There was the one who'd been Munk's lover in Smyrna after the First World War, and there was the other Theresa whom Joe had seen during the massacres at Smyrna in 1922, shrieking and beating her head on the floor in the frenzy of her torment.
Smyrna?
Joe had gone there for a man named Stern. He was running guns for Stern then and there was a man Stern had wanted him to meet in Smyrna, an elderly Greek who provided Stern with guns, so that Joe could deal with him directly. The Greek's name was Sivi, Theresa was his secretary. That was in 1922, September. Joe had taken Haj Harun with him.
But there had never been time to discuss their business in Smyrna, Stern's cause and Sivi's cause and Joe running guns from one to the other. The massacre had begun on a Sunday in September and there was nothing but slaughter and fire as the Turks butchered Armenians and Greeks. Joe and Haj Harun had gone to the address they'd been given, Sivi's villa on the harbor, and there they found Stern and Theresa trying to drag Sivi to safety, the old man bleeding from a head wound and raving incoherently, having been beaten by the Turkish soldiers who were inside his house, looting and setting fires.
Stern and Joe managed to carry the old man away. Theresa was still calm but later she too collapsed and began raving. And the slaughter went on as the city went up in flames, and Joe shot a Turkish soldier who attacked them, and Haj Harun killed a blinded old Armenian who was burning to death, and Stern slit the throat of a little Armenian girl who was dying in unbearable pain. Screams and smoke in the alleys of Smyrna, screams and death everywhere in that nightmare on the waterfront.
They all managed to escape. Joe was finished with Stern after that and told him so. Never another rifle smuggled for anyone, not for any cause, no cause was worth the slaughter.
Sivi?
He'd gone mad during the massacres.
Theresa?
Joe didn't know what had happened to her after Smyrna. Having broken with Stern, he lost touch with all of them except for Haj Harun. But Munk also knew Stern, as it turned out, and later Joe learned from him that Stern was still running guns and Sivi had never recovered his sanity. Of Theresa, however, Munk knew nothing. She'd simply disappeared.

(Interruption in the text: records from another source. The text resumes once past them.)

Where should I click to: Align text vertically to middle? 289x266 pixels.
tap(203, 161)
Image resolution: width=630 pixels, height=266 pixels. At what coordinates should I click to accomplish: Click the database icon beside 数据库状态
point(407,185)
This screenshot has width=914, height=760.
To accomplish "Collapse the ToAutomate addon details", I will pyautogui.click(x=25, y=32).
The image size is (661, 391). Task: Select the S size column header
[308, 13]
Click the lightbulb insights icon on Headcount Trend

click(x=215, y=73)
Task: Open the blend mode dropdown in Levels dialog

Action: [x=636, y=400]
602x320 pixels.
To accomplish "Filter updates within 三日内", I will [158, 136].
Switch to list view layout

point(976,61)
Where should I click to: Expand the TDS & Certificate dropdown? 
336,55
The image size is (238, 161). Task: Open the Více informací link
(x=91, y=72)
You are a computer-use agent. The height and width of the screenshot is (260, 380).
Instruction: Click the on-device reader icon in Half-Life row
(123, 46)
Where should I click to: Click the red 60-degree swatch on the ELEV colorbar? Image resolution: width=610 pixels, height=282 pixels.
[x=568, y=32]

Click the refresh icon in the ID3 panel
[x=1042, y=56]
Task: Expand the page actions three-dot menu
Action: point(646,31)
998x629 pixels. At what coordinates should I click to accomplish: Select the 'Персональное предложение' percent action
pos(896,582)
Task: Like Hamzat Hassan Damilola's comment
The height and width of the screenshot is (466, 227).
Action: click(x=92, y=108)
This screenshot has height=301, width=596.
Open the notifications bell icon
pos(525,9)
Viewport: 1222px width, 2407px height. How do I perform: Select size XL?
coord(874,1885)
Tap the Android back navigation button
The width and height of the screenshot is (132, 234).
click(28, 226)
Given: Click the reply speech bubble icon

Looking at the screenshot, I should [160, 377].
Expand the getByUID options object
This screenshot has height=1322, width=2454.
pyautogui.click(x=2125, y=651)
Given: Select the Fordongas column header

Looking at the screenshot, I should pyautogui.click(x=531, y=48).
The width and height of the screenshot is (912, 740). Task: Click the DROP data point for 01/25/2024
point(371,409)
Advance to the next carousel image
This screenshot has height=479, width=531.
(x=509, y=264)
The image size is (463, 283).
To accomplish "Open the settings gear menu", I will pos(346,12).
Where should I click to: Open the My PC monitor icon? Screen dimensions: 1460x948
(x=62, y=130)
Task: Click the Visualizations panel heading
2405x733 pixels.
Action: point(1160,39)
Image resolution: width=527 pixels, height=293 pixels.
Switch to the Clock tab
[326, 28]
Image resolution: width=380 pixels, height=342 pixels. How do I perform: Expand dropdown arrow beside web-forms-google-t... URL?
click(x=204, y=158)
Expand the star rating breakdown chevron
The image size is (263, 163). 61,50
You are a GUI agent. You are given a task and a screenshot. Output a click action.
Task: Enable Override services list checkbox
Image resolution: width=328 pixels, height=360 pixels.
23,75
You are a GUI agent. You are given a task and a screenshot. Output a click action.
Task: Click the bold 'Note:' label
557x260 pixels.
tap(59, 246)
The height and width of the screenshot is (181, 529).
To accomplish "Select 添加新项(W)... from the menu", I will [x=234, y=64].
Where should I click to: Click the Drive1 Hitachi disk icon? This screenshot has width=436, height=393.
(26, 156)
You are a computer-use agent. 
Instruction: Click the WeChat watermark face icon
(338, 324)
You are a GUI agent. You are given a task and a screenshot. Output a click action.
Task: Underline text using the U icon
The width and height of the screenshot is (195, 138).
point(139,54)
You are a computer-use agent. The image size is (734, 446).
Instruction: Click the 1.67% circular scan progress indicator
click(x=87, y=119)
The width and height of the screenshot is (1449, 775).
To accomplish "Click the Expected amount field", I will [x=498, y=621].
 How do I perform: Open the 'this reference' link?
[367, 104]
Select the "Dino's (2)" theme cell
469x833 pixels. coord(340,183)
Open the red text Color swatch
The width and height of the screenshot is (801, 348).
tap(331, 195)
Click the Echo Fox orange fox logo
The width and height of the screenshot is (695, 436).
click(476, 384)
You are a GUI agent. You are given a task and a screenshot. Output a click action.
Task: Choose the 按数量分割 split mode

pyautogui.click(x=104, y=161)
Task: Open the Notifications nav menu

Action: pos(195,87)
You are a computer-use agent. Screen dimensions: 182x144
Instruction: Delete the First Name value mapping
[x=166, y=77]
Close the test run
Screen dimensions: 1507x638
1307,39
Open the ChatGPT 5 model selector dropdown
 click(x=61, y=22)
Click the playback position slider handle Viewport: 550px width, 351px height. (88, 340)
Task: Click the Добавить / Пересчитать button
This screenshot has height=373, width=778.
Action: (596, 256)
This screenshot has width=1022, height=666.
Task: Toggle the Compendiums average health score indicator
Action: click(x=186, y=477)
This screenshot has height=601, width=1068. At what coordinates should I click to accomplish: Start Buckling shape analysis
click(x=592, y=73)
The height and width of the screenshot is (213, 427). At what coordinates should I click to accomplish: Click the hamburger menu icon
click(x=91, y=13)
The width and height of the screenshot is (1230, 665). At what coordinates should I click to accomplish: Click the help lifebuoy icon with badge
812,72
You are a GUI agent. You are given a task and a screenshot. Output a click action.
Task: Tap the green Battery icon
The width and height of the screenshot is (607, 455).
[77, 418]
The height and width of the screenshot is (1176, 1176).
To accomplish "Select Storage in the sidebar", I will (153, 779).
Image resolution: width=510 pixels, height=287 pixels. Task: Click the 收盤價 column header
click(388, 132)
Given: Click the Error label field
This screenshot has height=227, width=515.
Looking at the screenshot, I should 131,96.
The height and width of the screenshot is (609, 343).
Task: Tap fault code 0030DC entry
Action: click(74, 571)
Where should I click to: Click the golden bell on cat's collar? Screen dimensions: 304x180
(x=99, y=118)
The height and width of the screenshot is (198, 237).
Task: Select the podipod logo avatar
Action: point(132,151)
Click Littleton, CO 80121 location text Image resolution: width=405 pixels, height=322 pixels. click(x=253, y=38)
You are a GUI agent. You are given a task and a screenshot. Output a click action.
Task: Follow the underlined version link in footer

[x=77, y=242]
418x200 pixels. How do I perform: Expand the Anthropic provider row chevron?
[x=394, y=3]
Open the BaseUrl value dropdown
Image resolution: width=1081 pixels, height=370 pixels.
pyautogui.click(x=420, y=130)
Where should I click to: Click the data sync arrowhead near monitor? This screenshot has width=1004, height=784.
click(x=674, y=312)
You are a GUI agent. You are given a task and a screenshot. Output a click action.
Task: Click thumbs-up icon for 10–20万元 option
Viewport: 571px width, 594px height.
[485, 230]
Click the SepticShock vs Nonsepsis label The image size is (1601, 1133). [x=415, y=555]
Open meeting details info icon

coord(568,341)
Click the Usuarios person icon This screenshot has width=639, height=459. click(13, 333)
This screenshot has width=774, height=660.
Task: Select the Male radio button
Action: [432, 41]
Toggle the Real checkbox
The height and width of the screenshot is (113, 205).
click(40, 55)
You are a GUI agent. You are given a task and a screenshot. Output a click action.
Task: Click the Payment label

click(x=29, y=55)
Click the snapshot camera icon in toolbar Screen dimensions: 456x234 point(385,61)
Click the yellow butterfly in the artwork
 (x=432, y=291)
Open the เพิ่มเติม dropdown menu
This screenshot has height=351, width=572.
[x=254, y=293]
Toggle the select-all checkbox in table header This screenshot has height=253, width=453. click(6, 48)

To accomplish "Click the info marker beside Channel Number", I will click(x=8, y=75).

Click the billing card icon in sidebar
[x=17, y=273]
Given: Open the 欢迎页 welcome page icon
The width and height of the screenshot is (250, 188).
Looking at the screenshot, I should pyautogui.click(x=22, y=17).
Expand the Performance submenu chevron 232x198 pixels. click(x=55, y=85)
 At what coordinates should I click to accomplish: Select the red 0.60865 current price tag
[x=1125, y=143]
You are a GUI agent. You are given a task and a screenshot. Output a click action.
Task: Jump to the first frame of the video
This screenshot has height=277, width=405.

For a year. Until she came to visit Joe on his roof a little over a year after Smyrna, on a clear evening early in November. November 5, to be exact. In Theresa's tortured mind there was a reason for the date, as Joe eventually discovered.
He didn't know why she'd sought him out, nor did he ask her. She'd brought a bottle of cognac with her and they sat here where he and Cairo were sitting now, having a drink and talking and neither one of them mentioning Smyrna. It was as if they'd met once pleasantly somewhere, chance acquaintances together again, who knew? A clear night with cognac and stars and stray sounds drifting up from the alleys.
To Joe it seemed better for them not to have a past that night. Not their past. Not the horrible hours they had known together in Smyrna. Better to have another drink and listen to the murmurs of the Old City, which never quite slept.
Time passed, they made love. It had been Theresa's doing but afterward she sat up in bed crying hysterically.